Eines Tages zeigte er mit dem Eichenstock auf ein Schildchen oben am Gesimse des Schrankes und sagte: „Junge, kanns du liäsen? 1607! Binaohe 300 Jaohre, denk di dat!“ Er öffnete eine der schmalen Mitteltüren. Die Innenseite der Tür zeigte untereinander elf Jahreszahlen und hinter jeder eine Anzahl senkrecht eingeritzter Striche. Erste Reihe 1607: I I I I I I I I I. Es folgte 1640 mit sieben Strichen, 1681 mit 12 Strichen, 1703 mit fünf Strichen, usw. Die letzte Reihe zeigte die Zahl 1849 mit fünf Strichen dahinter. „Dat sind se. De erste Riege dao, dat is mien Ahn von 1607, de düt Schapp timmern lait, un de niegen Strieke sind sine Kinner. Un hier in de tainte Riege, düsse Striek hier, dat sin ick. Un düsse leste Riege, de fief Strieke, de häff ik drinsnien. Vöstaihste nu? Un du, mien Jung, du kriegs kien´n Striek in düt Äikenschapp. Dien Vader, dat is je kien Buer un sitt nich hier up´n Huowe.“ Er öffnete auch die andere schmale Mitteltür, und ich musste die Rollen des gewaltigen Linnenvorrats zählen, der hier aufgestapelt lag, alles derbes Hausmacherbauernleinen, auf dem Hofe gesponnen und gebleicht, im nahen Dorfe gewebt. „Din Moder, wat min Dochter Kathrin is, de hät allerhand Rollen met in de Broutkiste kriegen; is owwer alles wier vull.“ Er schloss die Türen. Auf ihrer Außenseite erblickte man eingeritzt die Umrisse eines Mannes und einer Frau in Bauerntracht, die sich die Hand reichten. „Dat sind usse Vüöröllern van 1607. Ick wäit nicks van iähr. Owwer dat de Buer en ganzen Kerl west is, de wuss, wat he wull, un daih, wat he moss, dat segg mi düt Schapp. Dat Schapp staiht fast, un de Buer stonn fast, un so stoht wi alle fast.
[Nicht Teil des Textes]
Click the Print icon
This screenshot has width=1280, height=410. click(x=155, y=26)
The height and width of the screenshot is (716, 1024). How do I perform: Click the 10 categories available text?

Un nu kiek äs hier, wat de Mann hier in de Düör schriewen loaten hätt, daipe Ritzen sind dat un kin Hand un kin Hüöwel mäck dat weg:
 
„Trü un fast - dreg wi Lust un Last.- Härgotts Will - holt wi still. - Up Härgotts Wiägen - ligg immer Siägen.“
 
„Jung, du häs dat nich so in de Fust äs´n Buer. Du häs dat mähr met den Kopp. Schad´t nicks! Owwer hier, do holl di an!“ Und er stieß mit dem Eichenknüppel unter den Türspruch. Und ich gab laut zur Antwort: „Jau, Bessvadder, dat will ick!“ Ich sagte es weniger deshalb, weil ich etwa mit meinen acht Jahren schon den ganzen tiefen Sinn erfasst oder die innere Erschütterung meines Großvaters begriffen hatte, sondern weil der Großvater dann aus irgendeinem Versteck eine Handvoll gebackener Pflaumen hervorholte.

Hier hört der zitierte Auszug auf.